* _PASSAGE GIVEN_

I suppose it’s appropriate that with today’s economic and
environmental disasters looming large, we are seeing a number of films
predicting the end of mankind in ways from which we cannot protect ourselves.
Three new films that I saw recently in close proximity, all
spelled out our doom in very different ways, with little or no hope of
survival. Perhaps the current global economic crisis has people wondering what
we’ve gotten ourselves into and how the end will come, instead of how it can be
prevented. It’s as if we know that we cannot save ourselves from our own
destructive nature, and we expect the Earth to retaliate for our blatant abuses
and tell us that our time is up. Will the end of our planet be our own undoing,
or will it come through some natural, unstoppable disaster?
These three films all explore the inevitable global end and
extinction of mankind on Earth. Two of them by natural phenomena from which
there is no protection; Melancholia
and Take Shelter, and if that doesn’t
humble you, there is a documentary that very clearly illustrates how we will be
the architects of our own demise; Surviving
Progress.
Melancholia and Take Shelter are both about individuals
looking up at the sky and, through instinct or visions or dreams, somehow sense
a coming global disaster, but are unable to express this to others except by
what appears to be very unusual and disturbing behavior to the people around
them. Both movies center on this person and their strange behavior and the
effect it has on their family or community. When the disaster eventually
strikes, they seem to be the ones, at least mentally, to be most prepared for
it, if not physically.
Visually both these films are appropriately ominous and
eerily photographed with dreamlike, nightmare images and minimal visual effects.
As these films are dramas that focus on intimate human relations rather than
the physical destruction of the planet, as with Roland Emmerich’s 2012 (2009), they are slow and pensive
films that can be depressing and boring for some.
Surviving Progress
is a documentary about our capacity to kill the planet and ourselves along with
it. It argues that, while we as a society have progressed in our technology and
our culture has changed as a result, we, as people, still have all the same
primitive instincts of our hunting and gathering ancestors, and that, what we
call progress, is actually becoming detrimental to our survival.

* _INFORMATION SHOWN_
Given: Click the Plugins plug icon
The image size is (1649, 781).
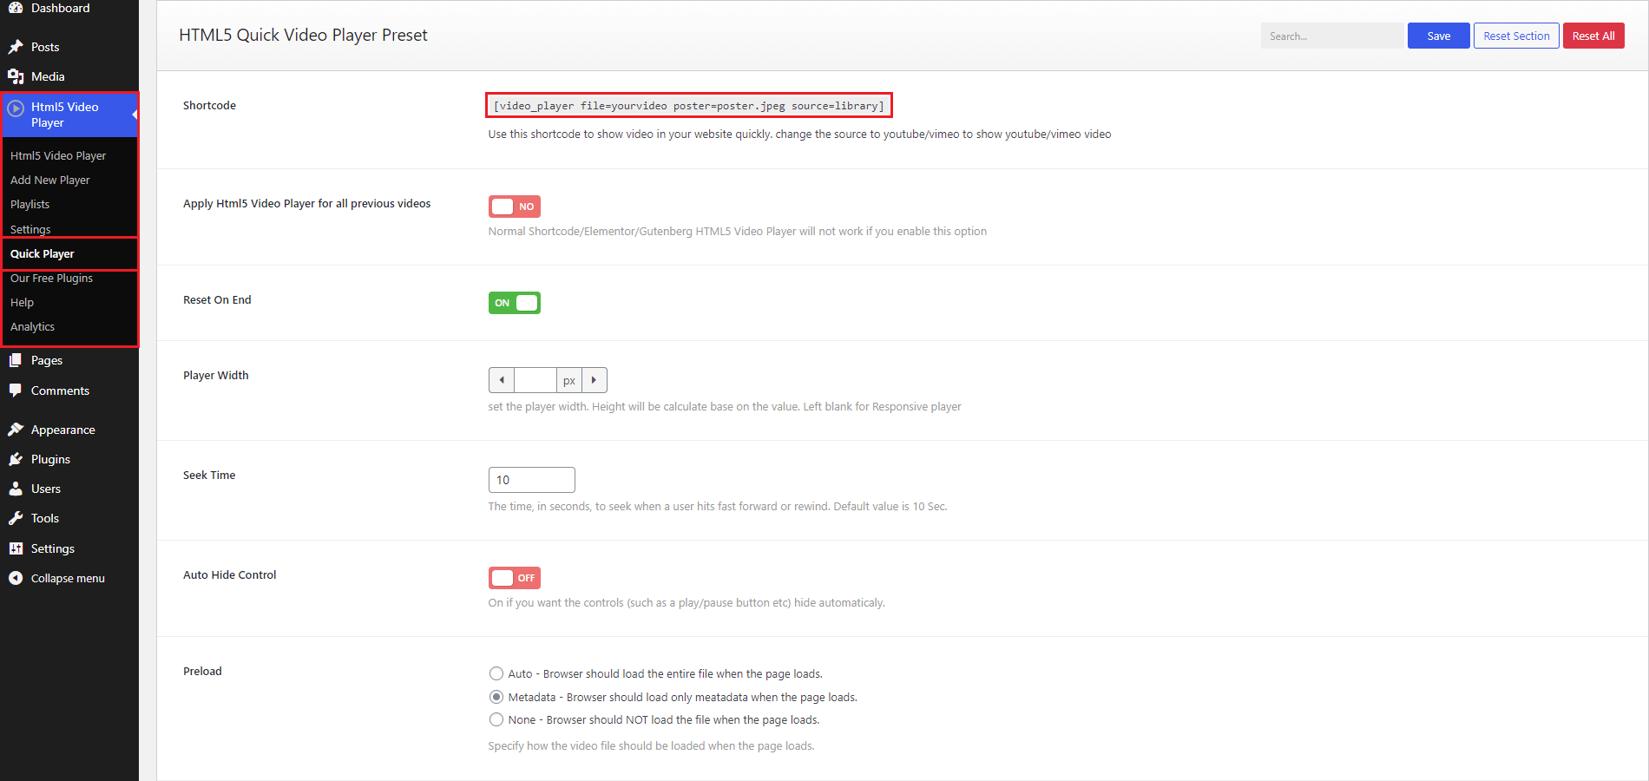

* _DIRECTIVE_
Please write out, word for word, the part of the piece on end-of-the-world films that opens with the words containing "As these films" and closes with "boring for some.".

* _TASK RESPONSE_
As these films are dramas that focus on intimate human relations rather than
the physical destruction of the planet, as with Roland Emmerich’s 2012 (2009), they are slow and pensive
films that can be depressing and boring for some.